The first time I met S Muthiah, a man I thought of as Mr. Madras, and known to most of us as a fierce champion of the city’s heritage, mostly architectural, I expected to see a man with a lean and hungry look, a description I discovered much later fit his father Mr. Subbiah much better. This was around 1993 or so, when he was slightly overweight unlike his later, relatively spare self. In search of writing opportunities, I found him placing rather more confidence in my ability than I had myself. He was a risk-taker in this regard; if your writing was below par, he was always perfectly capable of improving it with his deft editorial touch. I seemed to pass his test, and for the next 25 years, I had the privilege of assisting him in numerous writing and editing projects, though less and less regularly as my other commitments grew in the last decade.

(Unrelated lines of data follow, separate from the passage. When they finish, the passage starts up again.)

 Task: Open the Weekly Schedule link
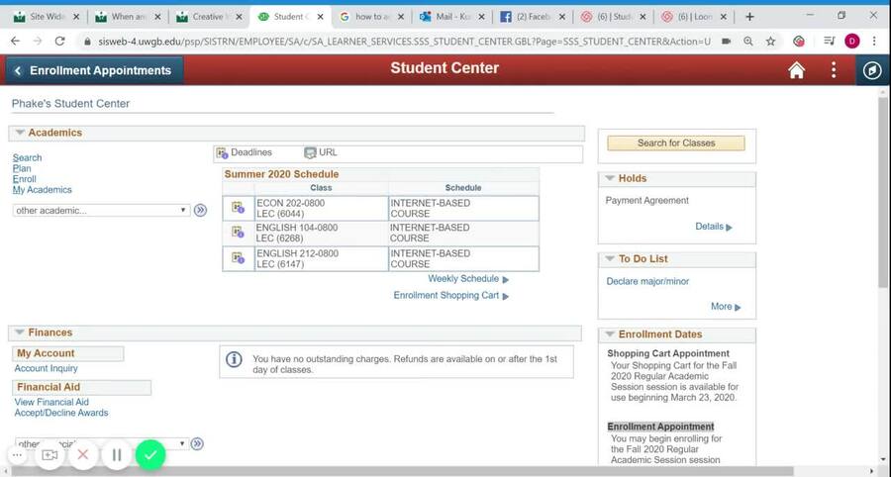[x=463, y=279]
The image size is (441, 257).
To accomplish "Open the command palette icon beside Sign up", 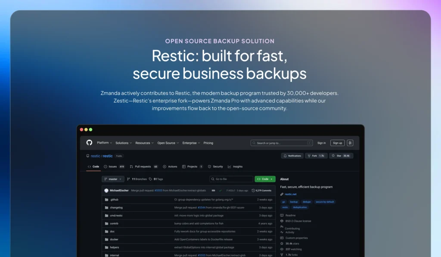I will [350, 142].
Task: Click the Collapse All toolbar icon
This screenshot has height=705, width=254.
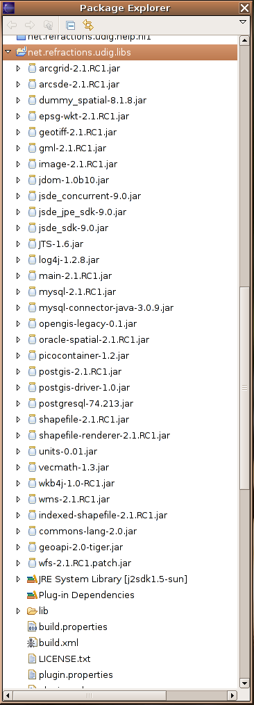Action: 70,25
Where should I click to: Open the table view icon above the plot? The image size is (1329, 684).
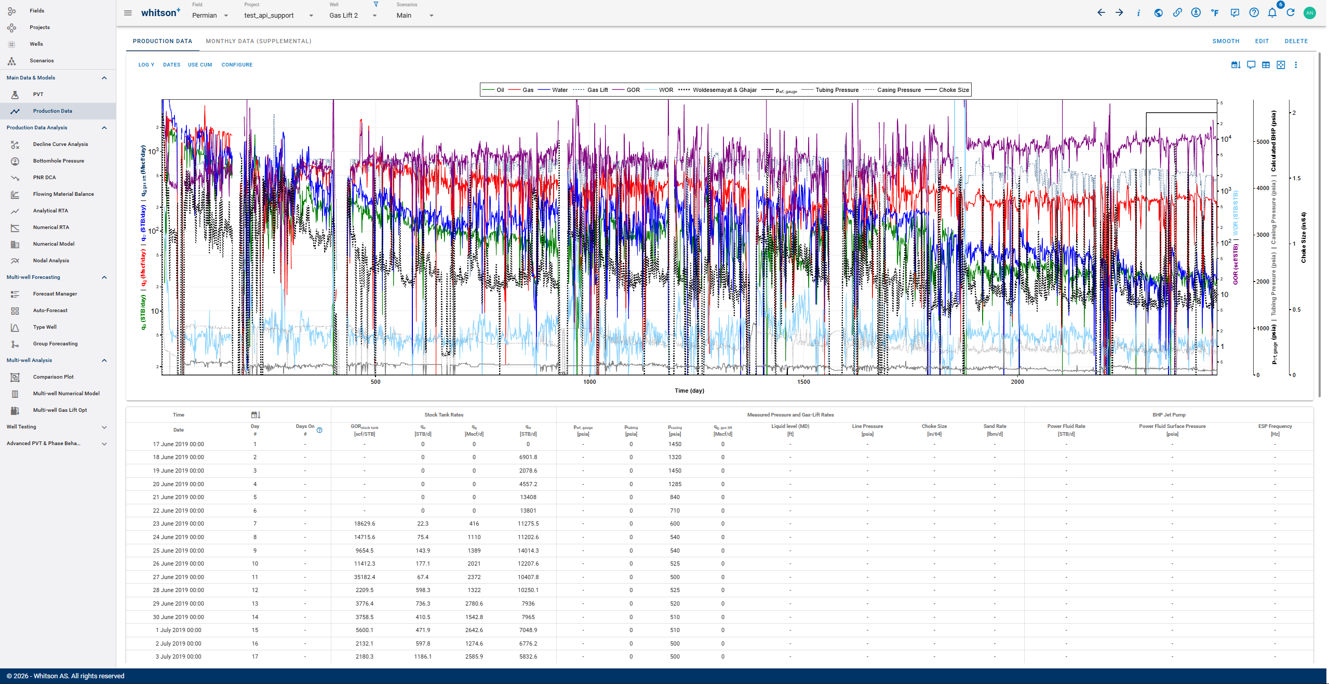coord(1266,65)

Like quite a few others in Chennai, I owed many of my writing opportunities to my association with Mr. Muthiah. He was keen to find and encourage writers and was constantly nudging you to write books. Personal history or ‘biography as history’ was a topic close to his heart, and nothing pleased him more than efforts in this direction. “When are you doing your next book?” he often asked the poor souls who were yet to recover from the trauma of their recent masterpieces.
Rarely do we come across an equally disinterested champion of causes. Many of Mr Muthiah’s campaigns were totally lacking in glamour, and brought him no reward except the satisfaction of a good fight fought well, even if it meant standing up alone against authority and power. So many institutions owe their continued existence or revival to his ceaseless struggles on their behalf - the Madras Literary Society, the Roja Muthiah Library, the Queen Mary’s College premises, the DGP’s office on the Marina and the remnants of the rugby legacy - are some of these.
As the editor of the now defunct Aside, Madras’s first city magazine, he took an avuncular interest in neighbourhood newsletters and small magazines, often reproducing relevant articles from them in his beloved Madras Musings, never failing to send them cheques towards these - sometimes the only revenue they earned!
He was the discoverer of several birthdays, the most famous of them being that of the city of Madras. He also established 1846 as the year Alexander Arbuthnot founded the Madras Cricket Club. Personally, my association with Mr Muthiah opened doors to some rare experiences, even if occasionally not resulting in successful closure in the form of books.
Assisting him with The Spirit of Chepauk, the history of the city’s own MCC, attending a mega conference of prospective private power producers in New Delhi and visits to tea planters and auctioneers were particularly memorable, not to mention playing the role of editor-rapporteur at seminars at the MS Swaminathan Research Foundation.
The biggest project of them all was the Madras Gazetteer, recounting in detail 400 years of Madras’s history in its varied aspects.
While the third and final volume of the tome was released barely months before Mr Muthiah’s demise, he braved terminal illness to complete the editing of an encyclopaedic volume on Madras sport which is expected to be out soon.
Farewell, Mr Muthiah! Madras will always remember you.